__What to do__. Sift through the material below and return the lines with "Firefox".

((

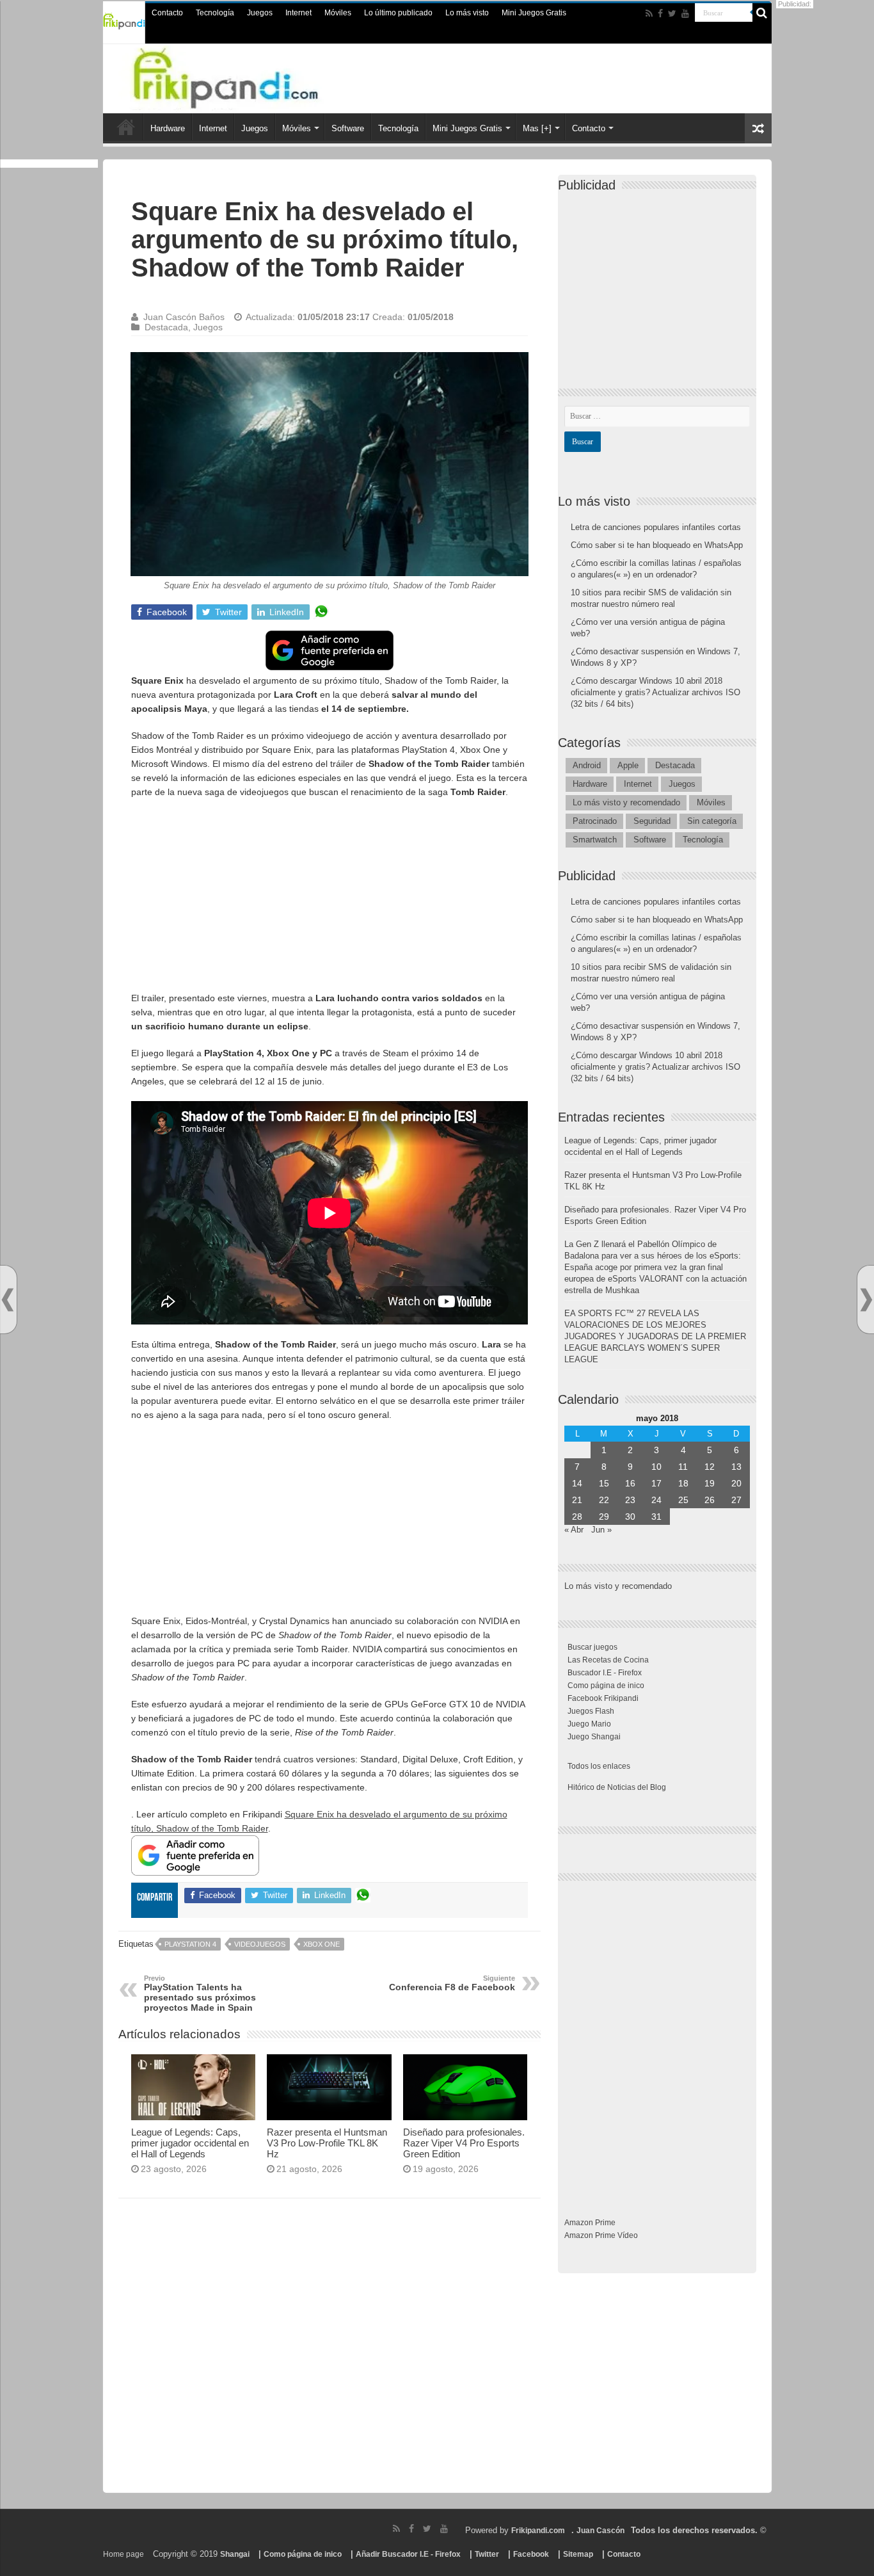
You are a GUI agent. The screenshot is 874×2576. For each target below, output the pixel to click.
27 (736, 1500)
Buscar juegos (592, 1647)
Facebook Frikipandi (603, 1698)
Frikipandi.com (538, 2530)
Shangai (235, 2554)
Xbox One (321, 1944)
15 (604, 1483)
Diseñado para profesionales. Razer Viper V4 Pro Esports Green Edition (464, 2143)
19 (709, 1483)
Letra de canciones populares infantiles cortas (656, 527)
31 (656, 1516)
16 (630, 1483)
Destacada (166, 327)
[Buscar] (762, 12)
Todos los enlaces (599, 1766)
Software (347, 128)
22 (604, 1500)
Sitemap (578, 2554)
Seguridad (652, 821)
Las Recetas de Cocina (608, 1659)
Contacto (167, 12)
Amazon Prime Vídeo (601, 2235)
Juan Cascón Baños (184, 317)
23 (630, 1500)
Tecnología (215, 12)
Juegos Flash (591, 1711)
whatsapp (321, 612)
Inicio (126, 126)
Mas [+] (537, 128)
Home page (123, 2554)
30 (630, 1516)
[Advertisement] (329, 901)
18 (683, 1483)
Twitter (487, 2554)
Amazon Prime (590, 2222)
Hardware (167, 128)
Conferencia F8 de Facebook (452, 1983)
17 (656, 1483)
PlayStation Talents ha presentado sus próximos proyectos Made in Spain (200, 1993)
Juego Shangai (594, 1736)
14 (577, 1483)
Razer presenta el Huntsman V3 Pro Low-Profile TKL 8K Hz (327, 2143)
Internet (298, 12)
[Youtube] (685, 13)
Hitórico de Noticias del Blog (617, 1787)
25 (683, 1500)
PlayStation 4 (190, 1944)
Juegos (260, 12)
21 (577, 1500)
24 (656, 1500)
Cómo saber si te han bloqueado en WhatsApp (657, 545)
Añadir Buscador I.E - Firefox (408, 2554)
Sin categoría (711, 821)
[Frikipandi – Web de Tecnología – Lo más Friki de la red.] (251, 76)
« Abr (574, 1529)
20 (736, 1483)
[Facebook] (660, 13)
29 (604, 1516)
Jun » (601, 1529)
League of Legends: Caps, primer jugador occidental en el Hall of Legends (190, 2143)
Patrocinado (595, 821)
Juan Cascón (600, 2530)
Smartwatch (595, 839)
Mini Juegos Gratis (534, 12)
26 (709, 1500)
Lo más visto (467, 12)
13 (736, 1466)
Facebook (531, 2554)
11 (683, 1466)
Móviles (337, 12)
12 (709, 1466)
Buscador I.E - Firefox (605, 1672)
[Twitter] (672, 13)
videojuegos (259, 1944)
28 (577, 1516)
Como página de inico (606, 1685)
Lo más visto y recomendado (626, 802)
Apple (628, 765)
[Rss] (649, 13)
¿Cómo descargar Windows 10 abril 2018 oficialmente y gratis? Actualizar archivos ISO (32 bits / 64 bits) (655, 692)
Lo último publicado (398, 12)
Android (587, 765)
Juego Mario (589, 1723)
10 (656, 1466)
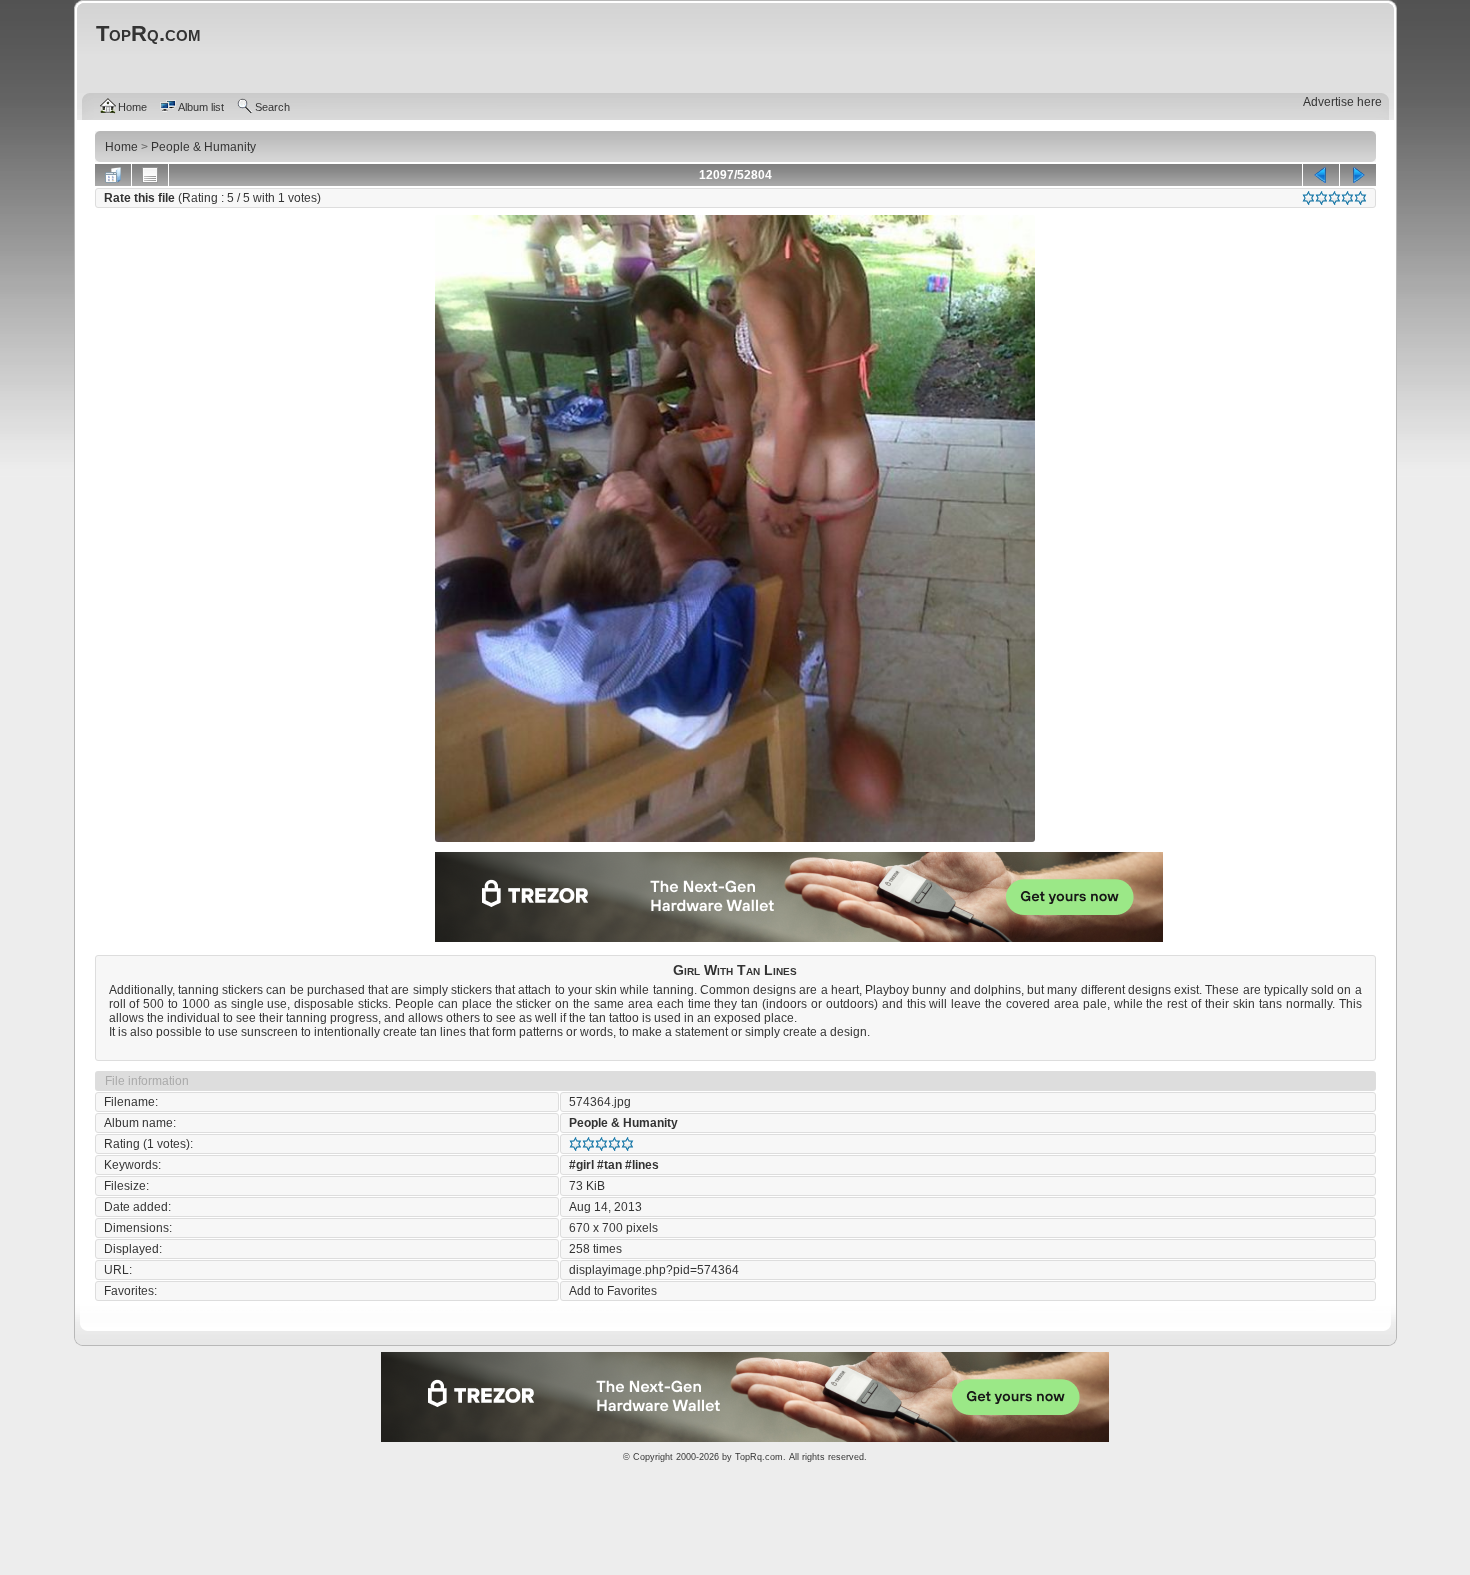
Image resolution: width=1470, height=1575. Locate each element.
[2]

))

__Response box__.
Añadir Buscador I.E - Firefox (408, 2554)
Buscador I.E - Firefox (605, 1672)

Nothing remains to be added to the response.